Cuando la política ya solo consiste en presentarse como el defensor de las medidas más duras, la carrera hacia el extremo no va a detenerse

Ilustración columna Máriam M.Bascuñán
DEL HAMBRE
Máriam Martínez-Bascuñán

Trump aumenta los decibelios de su campaña a medida que se acerca la cita electoral. Por supuesto, se niega de nuevo a respaldar la transición pacífica del poder, y califica a sus adversarios políticos de “enemigos internos” a por los que habría que enviar el ejército. Sabe que el escándalo es el combustible que alimenta la política desfactualizada. Cada vez que nos rasgamos las vestiduras con una frase así, alimentamos esta atmósfera tan asfixiante en la que las emociones, y no los hechos, dominan nuestra cultura política. Por eso fue inteligente la respuesta de Kamala Harris en su durísima entrevista en Fox News: “Esto es una democracia, y en una democracia, el presidente de EE UU debería ser capaz de manejar las críticas sin decir que encerraría a la gente”. Pero, ¿y si ya hemos dejado de creer en la democracia? ¿Y si Trump de verdad piensa que presentarse como un autócrata en potencia le beneficia? ¿Es eso lo que queremos? Según una encuesta que recoge Le Monde, uno de cada cuatro votantes pro-Trump piensa que, si pierde las elecciones, debería declarar inválidos los resultados y “hacer lo que haga falta” para llegar al poder. Y quizás es eso lo que acaba sucediendo cuando se niegan las normas y valores básicos de la democracia, que terminamos por pensar que, en lugar de beneficiarnos, la democracia puede ser un obstáculo para defendernos de nuestros problemas imaginarios.

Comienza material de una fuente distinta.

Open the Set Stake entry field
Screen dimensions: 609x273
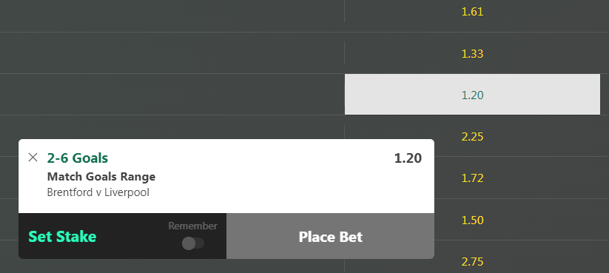(x=62, y=237)
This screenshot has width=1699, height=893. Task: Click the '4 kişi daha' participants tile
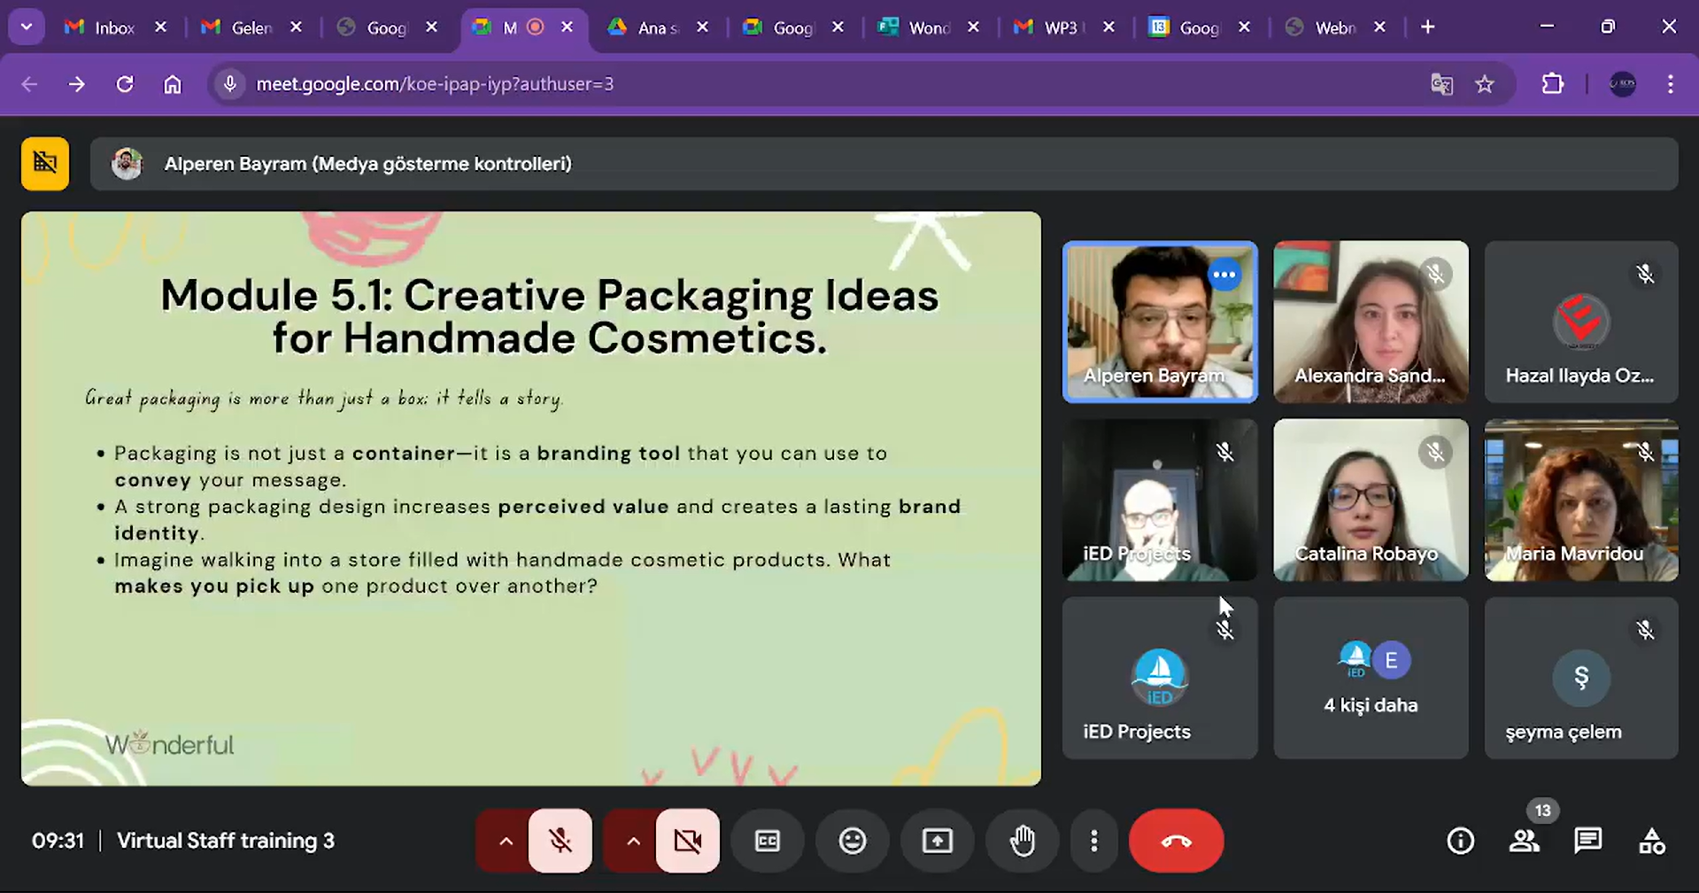click(x=1370, y=678)
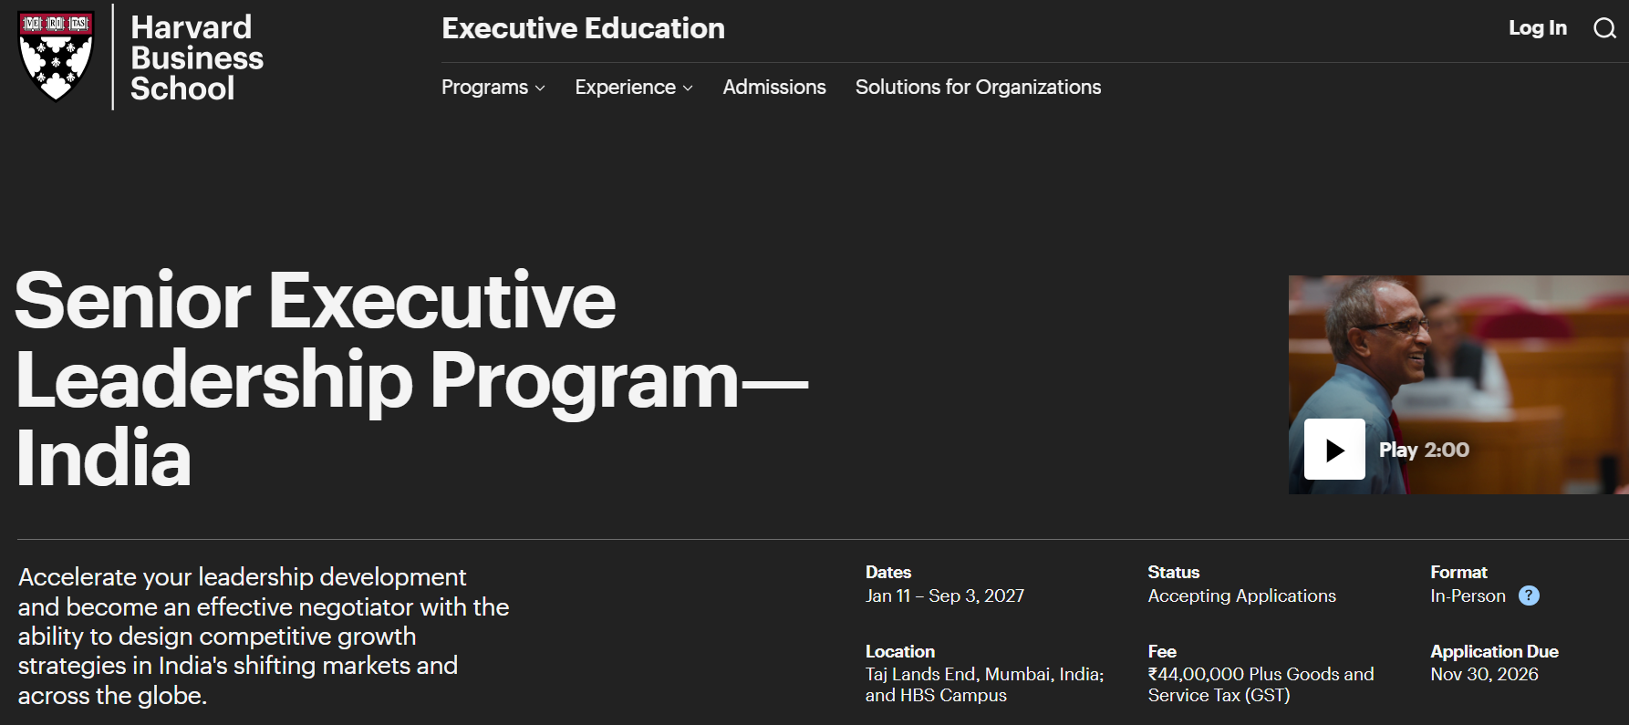
Task: Click the Format help question mark icon
Action: coord(1529,596)
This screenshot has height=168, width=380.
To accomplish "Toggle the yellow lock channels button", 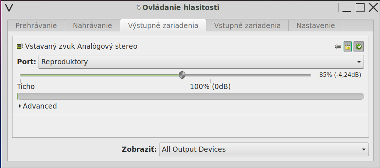I will click(348, 47).
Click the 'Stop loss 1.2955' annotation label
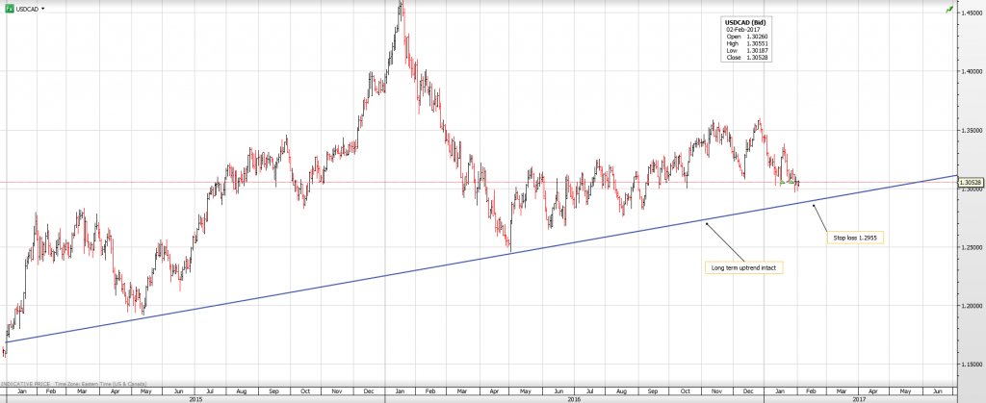This screenshot has height=403, width=986. [855, 236]
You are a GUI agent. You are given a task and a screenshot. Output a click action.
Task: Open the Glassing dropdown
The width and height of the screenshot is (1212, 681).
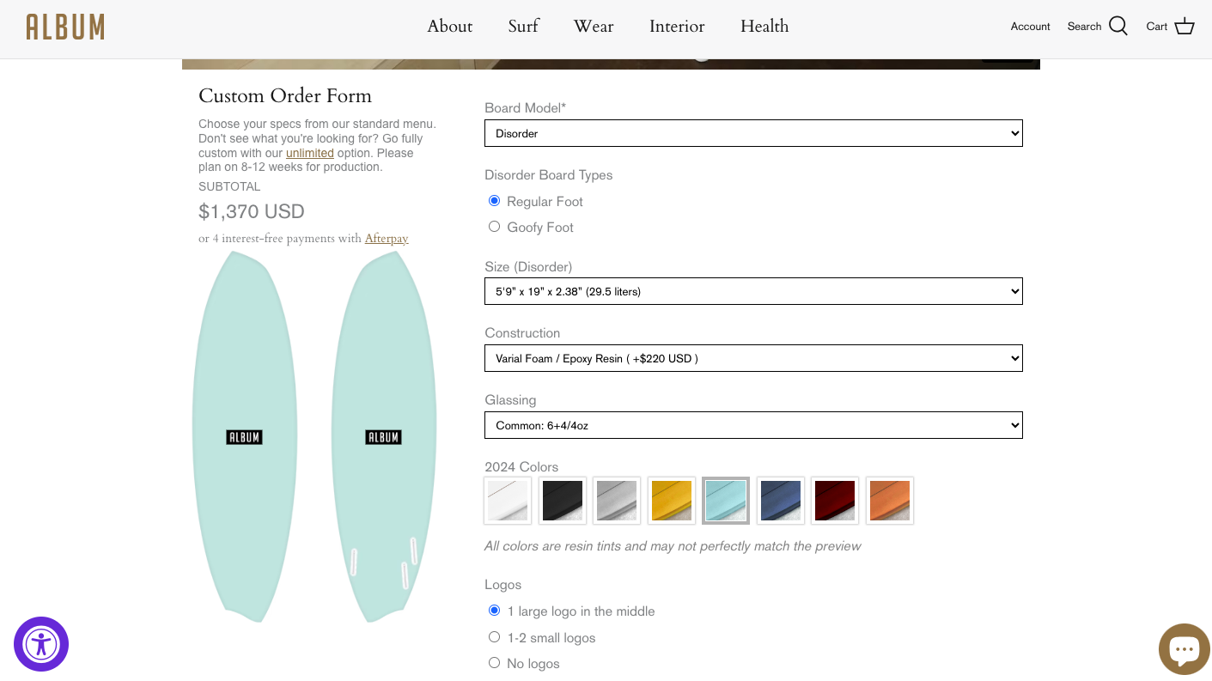click(753, 425)
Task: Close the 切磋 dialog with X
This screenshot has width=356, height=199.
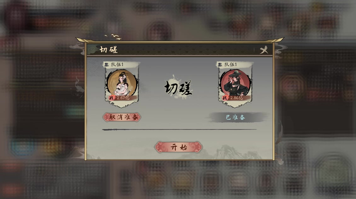Action: point(264,50)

Algo parecido está sucediendo en Europa con el debate migratorio. El alarmismo contra la inmigración se ha convertido en un baluarte para ganar elecciones, aunque sepamos que las entradas irregulares a la UE han caído un 42% en menos de un año. Estamos dispuestos a suspender derechos como el de asilo y aumentar nuestra hostilidad hacia los tribunales que toman decisiones problemáticas, como los jueces británicos que rechazaron el acuerdo con Ruanda durante el mandato de Rishi Sunak. La suspensión del derecho de asilo hace más popular a Giorgia Meloni, y como el populismo es contagioso, nuestra presidenta de la Comisión, Ursula von der Leyen, se ha mostrado partidaria de que se haga en toda la Unión. Occidente no solo ha dejado de verse como un heraldo que exportaría la democracia a todos los rincones del planeta: ahora parece que la democracia nos molesta a nosotros mismos. Krastev dijo lo que muchos pensaban: “A muchos europeos les gustaría que Muamar el Gadafi resucitara y retomase el poder; aunque era un dictador, al menos impedía que los inmigrantes llegaran a Europa”. ¿Qué hacer cuando la añoranza por un continente fortificado hace que veamos la democracia como un sistema ineficaz?

El autoritarismo no es una cuestión de todo o nada. La desintegración de la democracia es una guerra de desgaste, y cuando la lucha por la competencia política ya solo consiste en presentarse como el defensor de las medidas más duras, significa que la carrera hacia el extremo no va a detenerse. Al final, el neofascismo marca Meloni, moderado supuestamente por los ropajes del poder, ha logrado desplazar hacia el extremo a todo el consenso liberal sobre esas normas y valores que parecían sagrados tras la Segunda Guerra Mundial. Destruimos nuestra propia memoria democrática. Por eso, aunque parezca casi extemporánea, yo me quedo con la orgullosa respuesta de Harris: somos una democracia, y tiene que ser posible defenderla antes de que todos caigamos inevitablemente en un cóctel explosivo de cinismo, nihilismo o simple mendacidad.